→ **Task objective**
The stretch from the line with "Viewport: 1280px width, 665px" through the line with "Given: Go back using the chat header arrow" in the records below: write it out exactly, and nothing else.

========================================================================

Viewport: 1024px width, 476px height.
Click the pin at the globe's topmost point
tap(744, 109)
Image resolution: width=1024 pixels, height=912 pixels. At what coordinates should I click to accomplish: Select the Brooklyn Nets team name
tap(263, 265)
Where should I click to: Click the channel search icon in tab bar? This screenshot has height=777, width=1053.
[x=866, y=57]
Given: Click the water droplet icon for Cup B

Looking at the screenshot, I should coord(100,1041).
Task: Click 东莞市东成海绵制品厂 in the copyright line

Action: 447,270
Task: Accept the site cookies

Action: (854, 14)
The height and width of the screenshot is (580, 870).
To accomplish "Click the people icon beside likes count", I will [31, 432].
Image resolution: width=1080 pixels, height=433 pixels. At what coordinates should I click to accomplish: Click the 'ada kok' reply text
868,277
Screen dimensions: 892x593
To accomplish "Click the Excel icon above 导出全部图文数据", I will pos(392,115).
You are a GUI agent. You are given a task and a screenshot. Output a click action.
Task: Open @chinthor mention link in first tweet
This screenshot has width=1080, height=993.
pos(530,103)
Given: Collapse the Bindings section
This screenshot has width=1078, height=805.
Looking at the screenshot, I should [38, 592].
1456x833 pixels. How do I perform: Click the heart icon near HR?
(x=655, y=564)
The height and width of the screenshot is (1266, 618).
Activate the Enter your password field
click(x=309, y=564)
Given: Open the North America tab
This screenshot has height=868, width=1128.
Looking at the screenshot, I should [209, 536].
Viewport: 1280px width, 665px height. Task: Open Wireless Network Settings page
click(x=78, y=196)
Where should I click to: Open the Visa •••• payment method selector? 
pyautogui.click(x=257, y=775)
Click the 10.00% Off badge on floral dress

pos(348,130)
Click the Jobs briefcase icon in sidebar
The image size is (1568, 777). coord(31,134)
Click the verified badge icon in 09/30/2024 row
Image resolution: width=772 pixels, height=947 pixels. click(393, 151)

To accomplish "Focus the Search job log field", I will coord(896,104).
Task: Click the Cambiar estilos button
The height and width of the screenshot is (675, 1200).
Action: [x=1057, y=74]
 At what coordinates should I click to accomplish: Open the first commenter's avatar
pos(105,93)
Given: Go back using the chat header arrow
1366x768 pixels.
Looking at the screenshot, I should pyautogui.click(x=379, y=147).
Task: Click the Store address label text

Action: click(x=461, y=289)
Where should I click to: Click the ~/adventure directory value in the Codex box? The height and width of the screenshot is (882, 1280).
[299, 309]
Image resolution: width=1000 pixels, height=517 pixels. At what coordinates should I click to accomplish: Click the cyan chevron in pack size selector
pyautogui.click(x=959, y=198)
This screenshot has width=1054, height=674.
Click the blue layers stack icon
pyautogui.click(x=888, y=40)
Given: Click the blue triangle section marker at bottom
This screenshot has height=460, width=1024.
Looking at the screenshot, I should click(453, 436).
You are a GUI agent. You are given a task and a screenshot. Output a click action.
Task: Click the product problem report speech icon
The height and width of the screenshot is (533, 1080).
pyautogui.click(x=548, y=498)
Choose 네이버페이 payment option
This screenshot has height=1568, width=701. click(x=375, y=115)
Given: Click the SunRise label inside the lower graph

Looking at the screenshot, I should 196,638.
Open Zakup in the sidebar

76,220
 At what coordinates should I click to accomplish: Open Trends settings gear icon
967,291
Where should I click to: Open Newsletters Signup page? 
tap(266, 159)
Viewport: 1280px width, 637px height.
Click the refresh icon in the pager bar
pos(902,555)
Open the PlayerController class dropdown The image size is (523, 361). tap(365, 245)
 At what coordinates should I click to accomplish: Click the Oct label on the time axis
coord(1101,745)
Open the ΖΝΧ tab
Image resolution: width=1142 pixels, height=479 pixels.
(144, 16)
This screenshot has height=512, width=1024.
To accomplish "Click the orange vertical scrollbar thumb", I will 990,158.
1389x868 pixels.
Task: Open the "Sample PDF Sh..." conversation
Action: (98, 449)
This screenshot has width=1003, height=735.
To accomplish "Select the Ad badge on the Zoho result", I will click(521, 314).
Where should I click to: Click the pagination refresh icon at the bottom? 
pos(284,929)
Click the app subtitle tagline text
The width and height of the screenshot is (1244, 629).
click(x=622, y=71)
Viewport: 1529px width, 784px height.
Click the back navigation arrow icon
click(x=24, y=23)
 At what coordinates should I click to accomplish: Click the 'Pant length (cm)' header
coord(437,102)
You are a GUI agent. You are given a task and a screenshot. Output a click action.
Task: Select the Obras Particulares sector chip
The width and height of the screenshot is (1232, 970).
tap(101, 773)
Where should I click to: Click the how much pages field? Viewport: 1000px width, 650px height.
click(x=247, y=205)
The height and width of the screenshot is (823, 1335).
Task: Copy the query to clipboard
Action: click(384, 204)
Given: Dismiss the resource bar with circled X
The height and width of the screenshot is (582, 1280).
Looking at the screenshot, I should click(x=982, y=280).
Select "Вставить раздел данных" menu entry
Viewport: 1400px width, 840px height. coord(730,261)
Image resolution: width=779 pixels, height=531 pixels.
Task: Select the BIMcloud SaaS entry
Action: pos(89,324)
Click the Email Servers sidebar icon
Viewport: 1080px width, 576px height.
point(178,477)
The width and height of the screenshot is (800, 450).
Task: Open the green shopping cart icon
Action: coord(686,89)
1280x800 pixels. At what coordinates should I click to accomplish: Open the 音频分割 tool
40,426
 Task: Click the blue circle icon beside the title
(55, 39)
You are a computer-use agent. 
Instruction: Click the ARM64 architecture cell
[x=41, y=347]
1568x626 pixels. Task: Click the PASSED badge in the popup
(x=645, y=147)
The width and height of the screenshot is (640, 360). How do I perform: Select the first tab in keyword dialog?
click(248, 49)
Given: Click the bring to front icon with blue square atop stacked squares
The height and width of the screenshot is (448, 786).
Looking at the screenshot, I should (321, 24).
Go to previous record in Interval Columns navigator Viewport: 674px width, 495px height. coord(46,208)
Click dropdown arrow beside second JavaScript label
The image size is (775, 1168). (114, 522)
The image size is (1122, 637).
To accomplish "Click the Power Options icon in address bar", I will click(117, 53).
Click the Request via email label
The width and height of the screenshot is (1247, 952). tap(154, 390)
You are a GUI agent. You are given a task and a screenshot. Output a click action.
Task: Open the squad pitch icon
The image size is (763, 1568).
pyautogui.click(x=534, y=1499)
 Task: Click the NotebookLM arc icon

========================================================================

→ **Reply to the task**
Viewport: 1280px width, 665px height. Task: Open Wireless Network Settings page
click(x=78, y=196)
Where should I click to: Open the Visa •••• payment method selector? 
pyautogui.click(x=257, y=775)
Click the 10.00% Off badge on floral dress

pos(348,130)
Click the Jobs briefcase icon in sidebar
The image size is (1568, 777). coord(31,134)
Click the verified badge icon in 09/30/2024 row
Image resolution: width=772 pixels, height=947 pixels. click(393, 151)

To accomplish "Focus the Search job log field", I will coord(896,104).
Task: Click the Cambiar estilos button
The height and width of the screenshot is (675, 1200).
Action: [x=1057, y=74]
 At what coordinates should I click to accomplish: Open the first commenter's avatar
pos(105,93)
Given: Go back using the chat header arrow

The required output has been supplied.